I have been meaning to make this since last year, when I bought the maple syrup. But, last year, I didn't have any reason to make it. A couple of weeks ago, Bob suggested having a holiday open house. Yahoo, an opportunity to make all kinds of stuff. So one afternoon, I got to work. I was a demon candy maker as a child. Unfortunately, none of it turned out as it was supposed to. I remember sinister looking lakes of gravelly fudge, non hardening taffy that refused to solidify so it could be pulled. I do remember being told that my fudge was gravelly because I used granulated sugar rather than confectioners' sugar, so I was relieved that this fudge contained no sugar at all.
I was also proud that I was in possession of a candy thermometer, rather an expensive candy thermometer at that, since the directions required boiling the mixture until it reached 234 degrees Fahrenheit. I poured the maple syrup, corn syrup and cream into a saucepan, lit the burner and turned to the drawer where the thermometer lay. When the candy mixture boiled, I put the thermometer in the pot and pressed the on button. Nothing. Since I wanted to make the candy then and not after going out in search of new batteries, I pressed ahead. The recipe said " Boil until a small amount of the mixture forms a soft ball in cold water." Okay,. I put three ice cubes into a cup of water and poured a tablespoonful of boiling candy into the ice water. It formed a scummy foam on top of the cup.
The fudge continued to boil. I poured again. Scum again. After 20 minutes, the boiling candy finally coalesced in the bottom of the cup, forming, yes! a soft ball of candy!.I poured it into a buttered pan. Here's a piece of advice. The recipe says a 8 by 8 by 2 inch pan. I would use a slightly smaller pan for thicker fudge. Also,greasing the pan, which I did do, does not necessarily keep the fudge from sticking. I would try something I just discovered, If You Care Silicone Coated Parchment Baking Paper. I bought it because some recipe called for baking paper. It is the greatest thing for rolling out dough. Nothing sticks to it.
You will not read too many commercial plugs in this column, but this stuff is great.
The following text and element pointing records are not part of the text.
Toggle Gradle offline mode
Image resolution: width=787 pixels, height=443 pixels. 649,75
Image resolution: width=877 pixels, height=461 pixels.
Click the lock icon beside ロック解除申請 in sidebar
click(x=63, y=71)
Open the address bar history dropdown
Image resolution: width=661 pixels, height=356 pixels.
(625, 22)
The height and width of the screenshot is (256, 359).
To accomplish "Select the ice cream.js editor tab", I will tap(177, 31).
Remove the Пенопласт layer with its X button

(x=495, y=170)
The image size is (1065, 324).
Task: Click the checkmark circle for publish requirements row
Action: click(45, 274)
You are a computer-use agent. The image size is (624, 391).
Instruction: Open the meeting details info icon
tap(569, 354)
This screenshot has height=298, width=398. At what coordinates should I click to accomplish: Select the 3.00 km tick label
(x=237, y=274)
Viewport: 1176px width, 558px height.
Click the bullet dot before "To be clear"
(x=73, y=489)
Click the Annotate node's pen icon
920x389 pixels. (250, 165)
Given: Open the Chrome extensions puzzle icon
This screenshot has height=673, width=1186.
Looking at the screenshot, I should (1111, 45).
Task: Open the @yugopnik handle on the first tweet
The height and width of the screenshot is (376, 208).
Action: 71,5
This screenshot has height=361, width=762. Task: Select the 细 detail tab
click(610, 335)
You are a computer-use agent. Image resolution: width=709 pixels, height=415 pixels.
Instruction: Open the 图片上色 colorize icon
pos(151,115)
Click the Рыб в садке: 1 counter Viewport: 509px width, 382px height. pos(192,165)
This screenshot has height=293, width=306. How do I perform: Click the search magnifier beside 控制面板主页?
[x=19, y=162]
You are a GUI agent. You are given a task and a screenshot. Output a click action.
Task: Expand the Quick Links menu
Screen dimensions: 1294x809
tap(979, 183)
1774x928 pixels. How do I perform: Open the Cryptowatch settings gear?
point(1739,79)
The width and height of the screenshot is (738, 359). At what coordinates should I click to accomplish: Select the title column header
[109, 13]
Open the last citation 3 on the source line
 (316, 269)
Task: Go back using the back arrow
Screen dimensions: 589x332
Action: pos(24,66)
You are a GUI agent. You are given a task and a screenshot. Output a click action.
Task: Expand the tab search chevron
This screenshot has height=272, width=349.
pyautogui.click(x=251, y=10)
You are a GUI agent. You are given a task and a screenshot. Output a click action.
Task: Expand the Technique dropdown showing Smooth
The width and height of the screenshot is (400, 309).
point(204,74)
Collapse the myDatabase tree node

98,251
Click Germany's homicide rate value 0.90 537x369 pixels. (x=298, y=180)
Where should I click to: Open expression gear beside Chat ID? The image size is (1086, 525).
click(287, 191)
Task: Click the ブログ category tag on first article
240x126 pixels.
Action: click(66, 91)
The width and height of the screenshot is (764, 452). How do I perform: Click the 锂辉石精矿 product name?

If you plan to make cookies, or pie, or anything that needs not to stick to the pan, the counter, the rolling pin or you, buy this stuff! This is excellent, non-grainy fudge.
Blue Ribbon Maple Syrup Fudge
2 cups maple syrup
1 tablespoon light corn syrup
3/4 cup light cream
1 teaspoon vanilla
3/4 coarsely chopped walnuts or butternuts
1. Combine the maple syrup, corn syrup and cream in a heavy saucepan.
2. Place over moderate heat. (On my gas stove, I figured that was a bout 4.) and stir until mixture begins to boil. Continue boiling, without stirring, until a small amount of the mixture forms a soft ball in cold water (234 degrees on a candy thermometer.)
3. Remove pan from heat and let cool, without stirring, until lukewarm (120 to 110 degrees). Beat the mixture until it thickens and loses its gloss.
4. Add the vanilla and nuts and pour into a buttered 8-by-8- by-2 inch pan. When cool, cut into squares. Makes a bout twenty-five one-and-one-half-inch squares.